== RECORDS SHOWN ==
· · · · ·
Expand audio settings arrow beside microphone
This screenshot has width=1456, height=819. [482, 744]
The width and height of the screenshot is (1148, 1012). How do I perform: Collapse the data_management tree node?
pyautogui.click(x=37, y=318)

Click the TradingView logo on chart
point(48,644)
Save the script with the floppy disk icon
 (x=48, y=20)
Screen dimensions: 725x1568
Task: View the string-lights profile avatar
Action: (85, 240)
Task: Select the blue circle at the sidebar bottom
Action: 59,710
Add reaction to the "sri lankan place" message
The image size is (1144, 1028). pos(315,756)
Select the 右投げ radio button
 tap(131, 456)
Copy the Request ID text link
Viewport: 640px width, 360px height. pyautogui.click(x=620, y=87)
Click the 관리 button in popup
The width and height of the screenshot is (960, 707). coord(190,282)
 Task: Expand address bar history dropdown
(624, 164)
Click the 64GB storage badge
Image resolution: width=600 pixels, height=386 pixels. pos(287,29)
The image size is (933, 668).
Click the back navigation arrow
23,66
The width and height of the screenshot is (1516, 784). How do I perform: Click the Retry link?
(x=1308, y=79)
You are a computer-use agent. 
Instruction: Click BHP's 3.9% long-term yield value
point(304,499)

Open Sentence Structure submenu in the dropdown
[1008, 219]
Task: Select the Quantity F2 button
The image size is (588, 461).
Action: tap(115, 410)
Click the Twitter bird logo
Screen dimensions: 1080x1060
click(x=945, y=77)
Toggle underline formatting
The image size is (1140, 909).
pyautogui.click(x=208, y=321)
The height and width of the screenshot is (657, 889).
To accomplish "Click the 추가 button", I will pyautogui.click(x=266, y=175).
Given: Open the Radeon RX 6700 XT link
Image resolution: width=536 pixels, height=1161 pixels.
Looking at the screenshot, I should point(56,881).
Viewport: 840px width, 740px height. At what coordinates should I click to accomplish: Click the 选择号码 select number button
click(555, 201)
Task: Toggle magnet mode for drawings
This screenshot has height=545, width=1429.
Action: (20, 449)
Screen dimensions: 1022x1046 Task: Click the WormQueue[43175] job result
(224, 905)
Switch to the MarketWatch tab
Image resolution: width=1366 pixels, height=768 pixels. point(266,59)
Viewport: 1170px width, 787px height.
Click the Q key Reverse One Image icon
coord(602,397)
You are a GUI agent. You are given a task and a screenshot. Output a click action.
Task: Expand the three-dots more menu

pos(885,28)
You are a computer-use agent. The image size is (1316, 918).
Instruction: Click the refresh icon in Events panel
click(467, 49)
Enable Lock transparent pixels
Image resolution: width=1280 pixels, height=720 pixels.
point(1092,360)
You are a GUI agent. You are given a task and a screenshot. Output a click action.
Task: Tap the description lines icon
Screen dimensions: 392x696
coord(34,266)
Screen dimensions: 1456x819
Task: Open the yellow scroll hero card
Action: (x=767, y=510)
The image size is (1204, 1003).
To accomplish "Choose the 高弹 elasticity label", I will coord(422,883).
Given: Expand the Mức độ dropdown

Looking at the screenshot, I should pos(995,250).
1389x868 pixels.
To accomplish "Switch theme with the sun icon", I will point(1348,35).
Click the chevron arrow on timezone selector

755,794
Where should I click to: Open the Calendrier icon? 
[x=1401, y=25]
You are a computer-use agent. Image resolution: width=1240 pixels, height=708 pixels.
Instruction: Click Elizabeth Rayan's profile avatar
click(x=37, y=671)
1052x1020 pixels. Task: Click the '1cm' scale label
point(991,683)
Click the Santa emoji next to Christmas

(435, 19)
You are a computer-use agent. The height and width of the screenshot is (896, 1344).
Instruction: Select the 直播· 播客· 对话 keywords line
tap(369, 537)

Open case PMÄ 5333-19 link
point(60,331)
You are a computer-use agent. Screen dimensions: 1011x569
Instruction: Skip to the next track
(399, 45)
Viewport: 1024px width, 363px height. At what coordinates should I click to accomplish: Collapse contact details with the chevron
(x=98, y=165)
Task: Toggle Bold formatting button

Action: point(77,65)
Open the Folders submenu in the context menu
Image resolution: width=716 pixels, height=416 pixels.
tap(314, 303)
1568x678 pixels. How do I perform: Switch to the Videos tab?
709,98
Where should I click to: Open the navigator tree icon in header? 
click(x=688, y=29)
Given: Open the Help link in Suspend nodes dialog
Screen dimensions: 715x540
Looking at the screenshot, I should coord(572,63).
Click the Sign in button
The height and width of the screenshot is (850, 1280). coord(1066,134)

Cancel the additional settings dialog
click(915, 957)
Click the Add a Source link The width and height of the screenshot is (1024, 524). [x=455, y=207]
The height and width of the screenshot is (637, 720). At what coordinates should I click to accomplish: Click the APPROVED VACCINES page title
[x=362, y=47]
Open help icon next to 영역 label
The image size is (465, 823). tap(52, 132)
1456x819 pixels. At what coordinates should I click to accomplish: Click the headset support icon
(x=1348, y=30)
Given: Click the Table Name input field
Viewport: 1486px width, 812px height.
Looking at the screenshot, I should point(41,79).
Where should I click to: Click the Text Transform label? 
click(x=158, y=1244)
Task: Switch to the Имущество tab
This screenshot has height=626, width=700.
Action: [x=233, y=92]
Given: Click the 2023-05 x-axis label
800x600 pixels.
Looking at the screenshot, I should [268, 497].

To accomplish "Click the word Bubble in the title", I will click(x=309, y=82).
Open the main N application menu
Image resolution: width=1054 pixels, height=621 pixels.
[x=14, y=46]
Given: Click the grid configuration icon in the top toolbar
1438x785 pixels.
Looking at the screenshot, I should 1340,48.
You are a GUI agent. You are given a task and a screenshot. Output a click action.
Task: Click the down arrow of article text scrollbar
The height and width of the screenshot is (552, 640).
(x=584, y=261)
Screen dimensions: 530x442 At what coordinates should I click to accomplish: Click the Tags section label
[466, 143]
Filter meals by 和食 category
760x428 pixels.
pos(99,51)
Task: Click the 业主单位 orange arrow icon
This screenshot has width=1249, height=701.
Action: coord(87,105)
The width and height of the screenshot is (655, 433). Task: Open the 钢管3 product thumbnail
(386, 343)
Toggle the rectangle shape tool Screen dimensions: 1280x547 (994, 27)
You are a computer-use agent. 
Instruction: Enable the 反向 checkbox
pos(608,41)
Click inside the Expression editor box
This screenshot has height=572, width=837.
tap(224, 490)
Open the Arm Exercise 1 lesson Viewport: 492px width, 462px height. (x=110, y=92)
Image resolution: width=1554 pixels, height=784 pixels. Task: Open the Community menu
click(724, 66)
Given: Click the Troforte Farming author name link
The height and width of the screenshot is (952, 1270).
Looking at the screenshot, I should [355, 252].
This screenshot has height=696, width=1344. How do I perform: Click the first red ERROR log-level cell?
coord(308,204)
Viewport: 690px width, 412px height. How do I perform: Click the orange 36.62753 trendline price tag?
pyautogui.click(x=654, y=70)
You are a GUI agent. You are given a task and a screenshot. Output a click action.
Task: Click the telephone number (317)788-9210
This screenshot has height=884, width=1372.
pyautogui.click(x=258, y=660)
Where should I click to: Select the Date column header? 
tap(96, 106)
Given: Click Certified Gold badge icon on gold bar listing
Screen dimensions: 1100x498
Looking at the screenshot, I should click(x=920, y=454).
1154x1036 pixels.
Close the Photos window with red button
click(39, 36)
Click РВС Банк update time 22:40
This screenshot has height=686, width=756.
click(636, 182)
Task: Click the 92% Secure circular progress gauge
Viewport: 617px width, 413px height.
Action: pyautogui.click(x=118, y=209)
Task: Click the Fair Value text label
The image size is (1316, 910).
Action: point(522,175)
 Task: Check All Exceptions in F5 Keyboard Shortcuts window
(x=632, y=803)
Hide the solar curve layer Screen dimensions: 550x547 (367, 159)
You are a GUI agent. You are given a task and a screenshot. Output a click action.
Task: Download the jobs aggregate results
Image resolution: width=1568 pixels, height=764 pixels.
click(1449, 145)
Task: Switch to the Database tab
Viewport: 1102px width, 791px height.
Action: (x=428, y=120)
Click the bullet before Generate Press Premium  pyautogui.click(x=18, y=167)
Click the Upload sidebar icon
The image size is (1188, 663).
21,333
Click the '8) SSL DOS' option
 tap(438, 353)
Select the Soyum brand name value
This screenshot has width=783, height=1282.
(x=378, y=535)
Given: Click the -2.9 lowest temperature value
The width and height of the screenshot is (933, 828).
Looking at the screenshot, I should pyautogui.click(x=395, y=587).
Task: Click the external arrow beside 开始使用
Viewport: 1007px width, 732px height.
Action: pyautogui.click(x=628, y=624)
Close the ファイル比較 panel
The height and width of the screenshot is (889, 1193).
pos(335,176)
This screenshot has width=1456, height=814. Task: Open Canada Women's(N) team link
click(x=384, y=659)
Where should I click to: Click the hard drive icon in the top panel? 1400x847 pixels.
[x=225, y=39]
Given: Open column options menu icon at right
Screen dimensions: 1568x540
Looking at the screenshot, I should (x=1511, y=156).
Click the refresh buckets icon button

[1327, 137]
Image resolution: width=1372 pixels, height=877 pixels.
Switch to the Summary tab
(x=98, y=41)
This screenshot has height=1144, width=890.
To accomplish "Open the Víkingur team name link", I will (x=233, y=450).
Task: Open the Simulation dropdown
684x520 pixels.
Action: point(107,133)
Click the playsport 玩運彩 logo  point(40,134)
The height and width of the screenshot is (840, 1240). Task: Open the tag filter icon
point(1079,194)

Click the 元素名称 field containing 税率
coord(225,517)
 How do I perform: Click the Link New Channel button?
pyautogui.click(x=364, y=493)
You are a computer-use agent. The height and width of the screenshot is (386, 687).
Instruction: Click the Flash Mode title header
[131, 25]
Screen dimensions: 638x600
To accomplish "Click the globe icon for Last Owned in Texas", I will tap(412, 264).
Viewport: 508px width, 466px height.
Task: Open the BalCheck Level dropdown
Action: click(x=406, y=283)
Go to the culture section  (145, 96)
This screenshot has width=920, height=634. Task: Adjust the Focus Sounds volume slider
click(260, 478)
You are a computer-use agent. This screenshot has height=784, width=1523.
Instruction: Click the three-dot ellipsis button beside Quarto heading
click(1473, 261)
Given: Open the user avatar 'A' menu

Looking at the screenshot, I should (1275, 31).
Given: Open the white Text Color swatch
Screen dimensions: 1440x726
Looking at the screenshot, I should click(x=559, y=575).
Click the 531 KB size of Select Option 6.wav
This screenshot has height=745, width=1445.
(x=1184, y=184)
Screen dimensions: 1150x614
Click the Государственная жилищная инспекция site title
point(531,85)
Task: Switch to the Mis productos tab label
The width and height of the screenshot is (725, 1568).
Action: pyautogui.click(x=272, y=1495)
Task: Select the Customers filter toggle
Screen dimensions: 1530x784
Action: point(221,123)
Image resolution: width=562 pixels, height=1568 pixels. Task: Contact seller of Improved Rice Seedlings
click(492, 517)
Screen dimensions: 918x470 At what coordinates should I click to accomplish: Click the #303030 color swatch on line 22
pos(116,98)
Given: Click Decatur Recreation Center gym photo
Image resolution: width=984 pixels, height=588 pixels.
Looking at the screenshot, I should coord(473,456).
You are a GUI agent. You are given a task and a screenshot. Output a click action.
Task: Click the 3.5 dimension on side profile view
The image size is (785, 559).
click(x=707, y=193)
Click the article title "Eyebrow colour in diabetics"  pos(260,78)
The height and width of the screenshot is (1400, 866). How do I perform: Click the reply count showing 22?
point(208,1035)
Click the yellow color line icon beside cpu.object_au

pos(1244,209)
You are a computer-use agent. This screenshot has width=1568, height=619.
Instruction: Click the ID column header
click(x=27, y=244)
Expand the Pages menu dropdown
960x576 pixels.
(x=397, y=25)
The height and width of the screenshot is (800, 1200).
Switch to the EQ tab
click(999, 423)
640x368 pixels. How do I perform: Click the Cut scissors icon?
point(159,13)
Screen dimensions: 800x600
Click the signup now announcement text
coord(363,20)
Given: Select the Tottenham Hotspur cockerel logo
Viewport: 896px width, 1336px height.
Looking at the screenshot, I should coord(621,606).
· · · · ·
== ACTIVITY ==
Scan the records above and show every line in which the word "article" occurs.

== ANSWER TO THIS PROBLEM ==
Task: Click the down arrow of article text scrollbar
Click the article title "Eyebrow colour in diabetics"  pos(260,78)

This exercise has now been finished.